Development of a Windows CE application in VB/C++ which was used for tracking time and expenses on Palm and Handheld PCs. ActiveX components were developed in ATL. Database programming via ADO on CE and PC platform. Synchronization of databases between the Windows CE device and the desktop platform. Technology: C++/ATL, ActiveX, COM, VB, Environment: Visual Basic, Visual C++, Windows CE 2.0.

Design and development of an embedded Micro controller system. Design and implementation of a pre-emptive real-time kernel for it. (Round robin scheduling, pre-emptive time slicing, Semaphores, msg queues, timers and more). Design and development of a multithreaded real-time application for the device. HW Technology: Flash memories, USB controller, UARTs, Hitachi H8 CPU, PLDs, emulators and Logic Analyzers. SW Technology: Operating system implementation, real-time programming.

Windows CE WIN32 application development for an embedded medical device. Low-level Windows CE system programming of flash memories, Real time clock and other system functions. Technology: Microsoft Windows CE 2.0. Environment: Microsoft Windows CE Embedded Toolkit, C++.

Hardware/software development of a distributed multiprocessor system consisting of 15 CPU boards that controlled an automatic paper testing system. This system communicated with a data analysis system implemented in Delphi 2.0 under Windows NT. Measured data was stored in a MS SQL-server 6.5 or Borland Paradox. Technology: Programming in a real-time operating system and direct to the hardware in C and Assembler. Emulators and Logic analyzers.

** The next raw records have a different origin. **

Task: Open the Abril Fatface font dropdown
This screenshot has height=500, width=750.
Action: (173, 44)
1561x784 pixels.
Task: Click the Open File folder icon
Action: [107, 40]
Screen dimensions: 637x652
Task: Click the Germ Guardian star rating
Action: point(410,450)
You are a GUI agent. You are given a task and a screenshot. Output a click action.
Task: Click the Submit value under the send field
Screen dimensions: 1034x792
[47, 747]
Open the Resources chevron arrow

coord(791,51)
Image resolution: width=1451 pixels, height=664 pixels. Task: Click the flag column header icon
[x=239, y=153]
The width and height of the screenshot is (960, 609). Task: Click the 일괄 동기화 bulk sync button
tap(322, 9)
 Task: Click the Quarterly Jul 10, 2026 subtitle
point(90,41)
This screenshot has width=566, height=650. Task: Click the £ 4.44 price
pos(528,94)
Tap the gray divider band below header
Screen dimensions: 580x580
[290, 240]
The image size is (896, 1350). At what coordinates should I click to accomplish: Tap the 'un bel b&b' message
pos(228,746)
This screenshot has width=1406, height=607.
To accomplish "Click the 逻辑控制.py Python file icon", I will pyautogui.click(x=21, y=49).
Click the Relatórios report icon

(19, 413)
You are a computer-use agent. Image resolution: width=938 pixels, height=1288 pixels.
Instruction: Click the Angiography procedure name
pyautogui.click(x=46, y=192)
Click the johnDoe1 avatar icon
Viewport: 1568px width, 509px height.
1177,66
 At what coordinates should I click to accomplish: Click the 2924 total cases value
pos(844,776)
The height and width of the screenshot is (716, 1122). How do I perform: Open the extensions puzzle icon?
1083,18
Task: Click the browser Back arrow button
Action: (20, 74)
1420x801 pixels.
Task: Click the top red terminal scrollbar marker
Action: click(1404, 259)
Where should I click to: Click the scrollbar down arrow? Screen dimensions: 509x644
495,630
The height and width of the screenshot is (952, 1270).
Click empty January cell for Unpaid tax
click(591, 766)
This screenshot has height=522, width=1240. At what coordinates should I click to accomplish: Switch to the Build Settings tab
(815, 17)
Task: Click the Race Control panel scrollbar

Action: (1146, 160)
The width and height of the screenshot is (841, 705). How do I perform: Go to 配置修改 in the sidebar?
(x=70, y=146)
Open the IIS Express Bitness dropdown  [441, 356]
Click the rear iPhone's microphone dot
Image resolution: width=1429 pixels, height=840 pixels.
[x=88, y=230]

System and application programming of a Windows CE based portable medical data acquisition device. Subprojects included: 1) Specification and development of Windows CE device drivers for data acquisition, 2) Windows sockets communication over infrared link (IrDa), 3) Application programming using WIN32API, Visual C++ and MFC for Windows CE. Environment: Windows CE, C, C++, Embedded toolkit for VC++.

Microcomputer design and development of an embedded DC-motor controller. The motor controller was based on a Intel 80196CA CPU which controlled the position and speed of the DC-motor. Technology: A mixed environment with a real-time operating system and direct programming of the hardware in C and Assembler. (IAR and O´Tool). Emulators, debuggers and logic analyzers.

Development of a Logical Analyzer targeted to run in MS-DOS. The application was used as the interface for a logic analyzer, which sampled data from a microprocessor system. The communication with the sampling hardware took place via a parallel ISA interface board. Functions for disassembling sampled data (Motorola 6800 format) and for searching for data pattern as well as trigging sampling at predefined data pattern were implemented. Technology: MS-DOS, Borland Pascal.